One’s approach to a puzzle could facilitate other valuable learning, too. For instance, in the process I discovered I was a bit of a wildcard, sticking pieces all over the shop initially, then coming to some order later on. A trial and error kind of puzzler/person. I have myself down as quite a careful character, so was pleasantly surprised that I wasn’t so ‘neat’ here. Others are slower and more deliberate – strategic? Perfectionist? What is/would be your ‘puzzling’ vibe? And, if this is the approach to take more generally, is this helpful to you/how you want to be.

The activity invites me to shimmy up to another self-awareness biggie: how do I value a process versus an outcome? Some puzzlers savour their masterpiece at the end; others couldn’t care less for the finished product. This very concept – journey versus destination – is one that I discuss with clients on a regular. Valuing a process rather than coveting mainly or only an outcome speaks of health to me, not least because it keeps us somewhat in the present.

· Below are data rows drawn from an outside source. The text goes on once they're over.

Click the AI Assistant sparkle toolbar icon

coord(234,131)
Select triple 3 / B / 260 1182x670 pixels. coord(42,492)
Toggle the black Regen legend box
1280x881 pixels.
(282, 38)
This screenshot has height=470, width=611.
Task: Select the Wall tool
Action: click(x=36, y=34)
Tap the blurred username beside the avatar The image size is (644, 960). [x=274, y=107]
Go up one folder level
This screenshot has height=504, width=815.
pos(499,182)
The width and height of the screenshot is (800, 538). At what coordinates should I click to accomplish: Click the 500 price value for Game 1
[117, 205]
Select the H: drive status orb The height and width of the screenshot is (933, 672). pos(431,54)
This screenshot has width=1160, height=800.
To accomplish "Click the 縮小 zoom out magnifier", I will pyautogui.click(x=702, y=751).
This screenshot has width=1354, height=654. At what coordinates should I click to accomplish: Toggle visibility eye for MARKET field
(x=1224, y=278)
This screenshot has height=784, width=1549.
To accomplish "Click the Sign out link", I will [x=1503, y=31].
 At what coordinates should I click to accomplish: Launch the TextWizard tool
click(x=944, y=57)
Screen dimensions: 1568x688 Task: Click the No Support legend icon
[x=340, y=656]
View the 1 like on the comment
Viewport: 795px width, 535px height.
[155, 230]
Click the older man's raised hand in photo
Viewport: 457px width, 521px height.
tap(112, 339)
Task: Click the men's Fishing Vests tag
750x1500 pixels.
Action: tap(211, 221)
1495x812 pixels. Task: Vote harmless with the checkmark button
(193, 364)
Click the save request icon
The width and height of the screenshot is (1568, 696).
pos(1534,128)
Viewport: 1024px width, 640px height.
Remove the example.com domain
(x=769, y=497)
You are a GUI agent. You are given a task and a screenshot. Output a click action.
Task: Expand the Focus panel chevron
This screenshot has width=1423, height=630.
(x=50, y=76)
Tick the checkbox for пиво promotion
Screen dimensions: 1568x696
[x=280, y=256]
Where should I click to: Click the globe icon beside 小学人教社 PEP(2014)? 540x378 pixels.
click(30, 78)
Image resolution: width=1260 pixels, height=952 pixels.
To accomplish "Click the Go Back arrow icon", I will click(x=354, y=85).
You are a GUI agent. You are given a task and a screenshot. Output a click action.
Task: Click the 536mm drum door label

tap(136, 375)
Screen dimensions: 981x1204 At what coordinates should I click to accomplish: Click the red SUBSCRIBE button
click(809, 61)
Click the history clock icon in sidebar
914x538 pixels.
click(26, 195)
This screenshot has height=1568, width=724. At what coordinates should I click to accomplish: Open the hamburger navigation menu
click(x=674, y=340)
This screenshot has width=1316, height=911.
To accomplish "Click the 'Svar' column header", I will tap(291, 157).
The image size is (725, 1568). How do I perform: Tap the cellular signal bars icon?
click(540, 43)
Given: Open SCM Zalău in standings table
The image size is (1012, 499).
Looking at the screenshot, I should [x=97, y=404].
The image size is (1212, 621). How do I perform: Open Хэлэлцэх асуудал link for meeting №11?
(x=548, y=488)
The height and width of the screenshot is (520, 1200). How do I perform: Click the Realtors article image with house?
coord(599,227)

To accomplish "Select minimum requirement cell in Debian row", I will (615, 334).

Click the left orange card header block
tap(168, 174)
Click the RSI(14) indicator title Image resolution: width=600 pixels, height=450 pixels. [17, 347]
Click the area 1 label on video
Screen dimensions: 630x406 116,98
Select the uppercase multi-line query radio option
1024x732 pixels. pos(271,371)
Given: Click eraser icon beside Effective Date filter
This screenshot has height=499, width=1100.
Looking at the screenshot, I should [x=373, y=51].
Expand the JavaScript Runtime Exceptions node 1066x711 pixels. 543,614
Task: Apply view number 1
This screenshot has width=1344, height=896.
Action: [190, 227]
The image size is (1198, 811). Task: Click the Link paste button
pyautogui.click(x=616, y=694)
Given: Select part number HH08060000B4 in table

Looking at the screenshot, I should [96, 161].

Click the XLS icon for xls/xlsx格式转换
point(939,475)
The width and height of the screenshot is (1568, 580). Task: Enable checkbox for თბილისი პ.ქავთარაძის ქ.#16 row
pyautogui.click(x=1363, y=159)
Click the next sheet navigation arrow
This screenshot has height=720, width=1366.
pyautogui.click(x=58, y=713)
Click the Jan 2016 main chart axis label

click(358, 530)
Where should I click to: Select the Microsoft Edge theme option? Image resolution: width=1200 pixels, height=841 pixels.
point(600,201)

Again, this could be particularly helpful for those suffering with anxiety or depression.

Not puzzling but dazzling

Surely we are then agreed that jigsaw puzzling is ridiculously healthy – and empowering – an activity? And you don’t have to persuade yourself to step outside, spend a fortune (my baby set me back £2), or even utter a word.

4 Replies to “Jigsaw puzzling against anxiety, depression, and more”

  1. I started doing regular jigsaws at the start of lockdown and couldn’t agree with your post more. It’s a very meditative process and slows my anxious brain right down. I’ve done about 50 this year – I started with coastal scenes that made me feel as though I was somehow travelling again – and sometimes listen to podcasts while I’m doing them. It’s a habit I’ll be carrying on when life goes back to ‘normal’.

    1. Hi! Thank you very much for this – my apologies for the delay, I somehow missed it. I love that idea of a jigsaw scene transporting you .. I’m tempted to seek a ‘destination’ puzzle myself..

  2. As a coach and just as a friend I have suggested puzzling to various people and sometimes lent puzzles (high trust required here not to lose bits!). There is something powerful about them as you say. I find it important to like the picture – despite the fact that the process is all important, not the outcome.Actually the neuroscience of puzzling is very interesting; one academic study found a clear contribution to neuro ‘health’ and aging. There is also something I haven’t got to the bottom of yet – something about quietly creating order (of a pile of bits) that calms the brain during crisis or transition. Perhaps it is just the amygdala calming that you describe. Very interesting, thank you.

    1. And thank you for your thoughtful comment! My apologies for the delay in responding. I also find it important to like the picture.. That study sounds interesting – thanks for mentioning.